No central password storage: Service providers do not store passwords, but only public keys, which are useless without the corresponding private keys. This means that even in the event of a data breach at a service provider, attackers cannot obtain user data.

Local authentication: Authentication takes place locally on the user’s device, significantly reducing the risk of login credentials being intercepted while being transmitted over public networks such as the internet.

Multi-factor authentication (MFA): Passkeys can serve as a form of multi-factor authentication by combining something the user has (the device on which the private key is stored) with something the user is (biometrics) or something the user knows (a PIN). Therefore, the use of passkeys alone is usually not possible.

Physical security keys: FIDO (Fast IDentity Online) also uses public-key cryptography and is based on physical security keys, such as the YubiKey, which also rely on biometric methods. Attacks on FIDO are extremely difficult to carry out, as no passwords are used and the private keys required for encrypted authentication remain on employees’ devices and are additionally protected by biometric methods. However, outsourcing biometric data to third-party servers increases the attack surface.

Physical characteristics: Biometric methods are now standard and offer the enormous advantage of allowing users to use physical characteristics for authentication. However, fingerprint, facial, or iris scans are only as secure as the employee’s control over these physical characteristics—after all, we’re all familiar with the method from various crime films where perpetrators unlock victims’ cell phones. Biometrics, however, has a major drawback: biometric data must be stored permanently, which raises data protection concerns, and cannot be changed. Once this data is compromised, the gates are wide open.

Authenticator Apps: OTPs (one-time passwords) are increasingly being used via authenticator apps on mobile devices and offer a quick and easy way to add an extra layer of authentication. These apps generate time-sensitive one-time passwords that expire after use. The passwords are generated once the service’s OTP method has been successfully integrated into the authenticator app.

Adaptive Authentication: This is not a standalone method, but rather an adaptive extension that incorporates an anomaly-based approach. The risk of a login is assessed based on various factors and contextual information. Through real-time analysis, elements such as location, network, or time are identified to either allow a login and verify the user through additional authentication methods, or to deny authentication.
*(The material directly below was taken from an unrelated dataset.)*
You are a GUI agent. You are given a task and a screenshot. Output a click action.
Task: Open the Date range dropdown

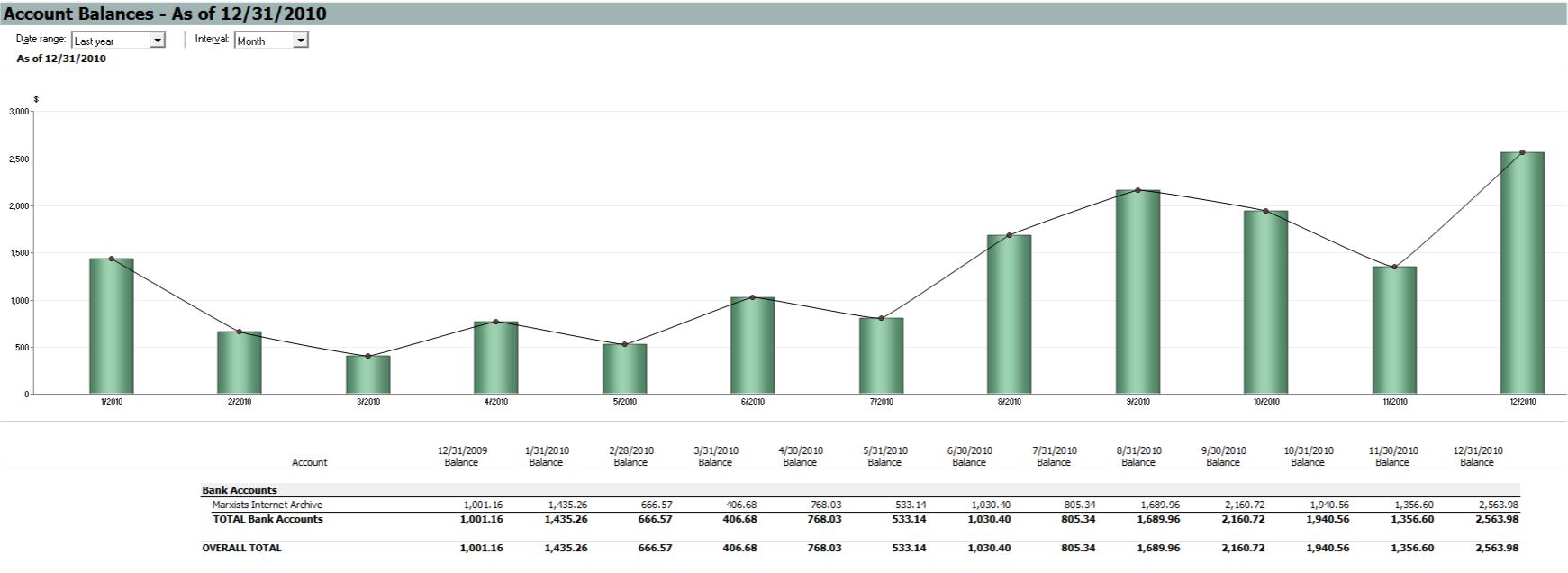tap(158, 41)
OAuth 2.0: As an open protocol, OAuth 2.0 uses tokens for authentication on the internet, making it an ideal choice for public cloud services. Login credentials do not need to be re-entered each time, as the token has a lifespan before it expires. However, unlike Kerberos, the token is not tied to the user or the computer but to the service. It enables an app on the user’s device to access a cloud service and the data published by it.

SSO: Unlike OAuth 2.0, Single Sign-On uses a user token that is issued upon entering the username and password. Similar to OAuth 2.0, this token also has a lifespan and does not require re-authentication every time. The duration of the token’s validity can be configured. Only after the validity period expires does a complete new authentication process become necessary for A

When implementing all your security measures, always keep in mind that the human factor is extremely important. Ultimately, many successful identity-based attacks stem from phishing attempts that employees failed to recognize as such. The most effective protection in this regard remains the regular delivery of security awareness training for employees, accompanied by periodic simulations using phishing emails.